_STUDY TEXT_
━━━━━━
When audio is playing:

Play/Pause — Control playback
Progress bar — See and seek through audio
Speed control — Adjust playback speed (0.5× to 2×)
Volume — Adjust audio level
Download — Save audio file for offline use

TTS audio is automatically cached — the first playback generates audio in real time, and subsequent playbacks are instant from cache.

Configuring Voice Settings

You can customize the voice conversion experience by selecting your preferred models in the settings.

Open the Settings panel
Navigate to the Text-to-Speech section
Choose your desired voice service and AI model

Each Agent can have its own voice. To configure per-Agent: open Agent settings → TTS section → select voice provider → choose a voice → test with sample text → save.

Speech-to-Text (STT)

STT converts your spoken words into text, enabling voice input for messages.

To input text using your voice, click the voice input option in the message box. LobeHub will convert your speech into text and insert it into the input field. Once you're done, you can send it directly to the AI.

Supported Languages

STT supports a wide range of languages including English (US, UK, AU, CA, IN), Spanish, French, German, Italian, Portuguese, Chinese (Mandarin), Japanese, Korean, and many more. Language is typically auto-detected or set based on your interface language.

Tips for Best Results

<AccordionGroup> <Accordion title="Speak Clearly"> Use a normal pace and enunciate. Avoid mumbling or speaking too quickly. </Accordion> <Accordion title="Optimize Your Environment"> Use good microphone positioning and minimize background noise for better accuracy. </Accordion> <Accordion title="Use Complete Sentences"> Speak in complete sentences and pause briefly between thoughts for more accurate transcription. </Accordion> <Accordion title="Review Before Sending"> After voice input, review the transcribed text, edit any mistakes, and send when ready. This hybrid approach combines the speed of voice with the precision of text editing. </Accordion> </AccordionGroup>

Voice Conversations (Hands-Free Mode)
━━━━━━
_PROVIDED INFORMATION_
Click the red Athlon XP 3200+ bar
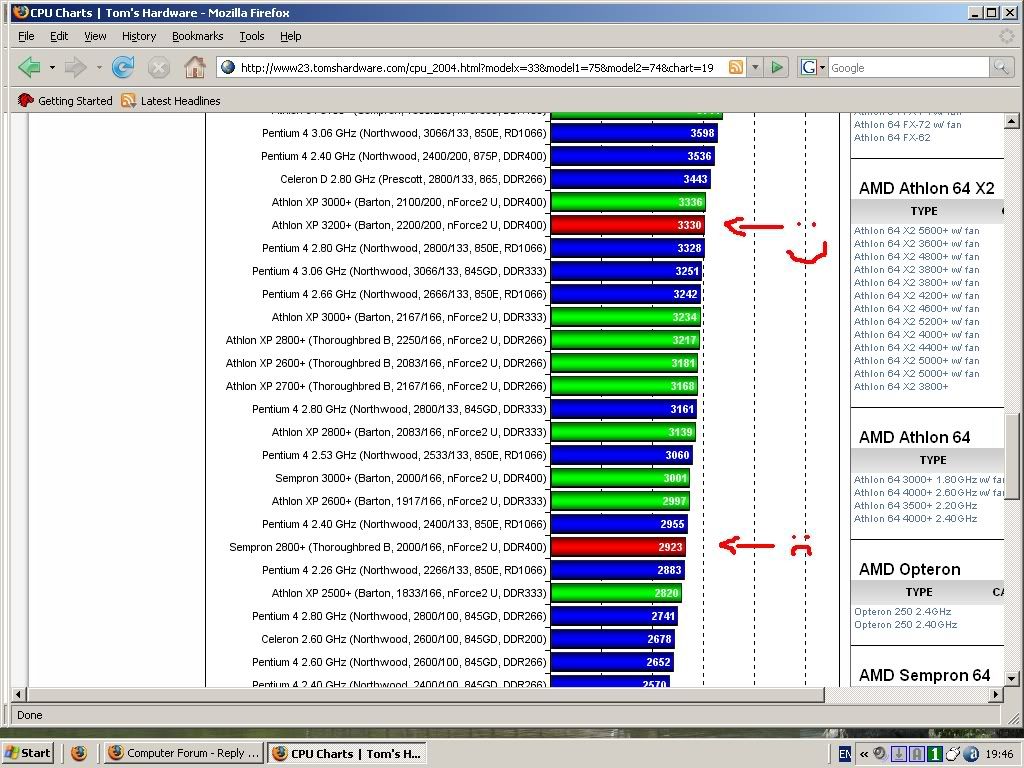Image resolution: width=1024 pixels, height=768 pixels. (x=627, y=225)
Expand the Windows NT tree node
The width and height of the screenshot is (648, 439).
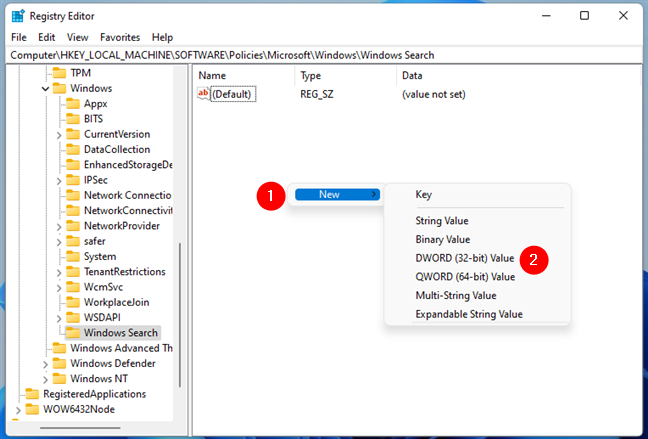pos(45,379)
━━━━━━
_WHAT YOU NEED TO DO_
1. What range of playback speeds does the voice guide say the speed control allows?
2. Extend the voice guide by writing on from its last line, "Voice Conversations (Hands-Free Mode)".
The listing comes from a different source than the voice guide.

_ANSWERS FOR THE TASKS_
1. From 0.5× to 2×.

2.
Combine TTS and STT for natural, continuous voice conversations:

Configure your agent to use automatic TTS playback
Click the microphone and speak your message
Review the transcription and send
The AI response plays automatically via TTS
Speak your next message when ready

Use Cases

<Tabs> <Tab title="Accessibility"> Screen reader users, users with mobility limitations, or anyone who prefers audio interaction. Voice mode makes LobeHub accessible to a broader range of users. </Tab> <Tab title="Language Learning"> Practice speaking in a target language and hear correct pronunciation via TTS. The AI can provide feedback on phrasing and suggest improvements. </Tab> <Tab title="Multitasking"> Get AI assistance while cooking, commuting, or exercising. Hands-free mode lets you interact without looking at a screen. </Tab> <Tab title="Content Consumption"> Listen to long articles, research papers, or learning materials at your own pace. Adjust speed to match your preference. </Tab> </Tabs>

Performance

Sample rates: Voice output supports standard audio sample rates for high-quality playback
Latency: First playback requires real-time generation; cached playback is instant
Formats: Audio is generated in optimized formats for web playback
Caching: TTS output is cached locally to avoid redundant generation

Privacy Note

<Callout type={'warning'}> Voice input is processed by AI services for transcription. Avoid speaking sensitive information unless you are using a private or local deployment. </Callout>

Voice data handling:

STT audio is sent to the provider for transcription
TTS audio is cached locally for performance
Audio is not stored permanently by providers
Transcriptions become part of conversation data

Best practices: review transcriptions before sending, don't speak passwords or sensitive data, and clear the local audio cache periodically if you are concerned about storage.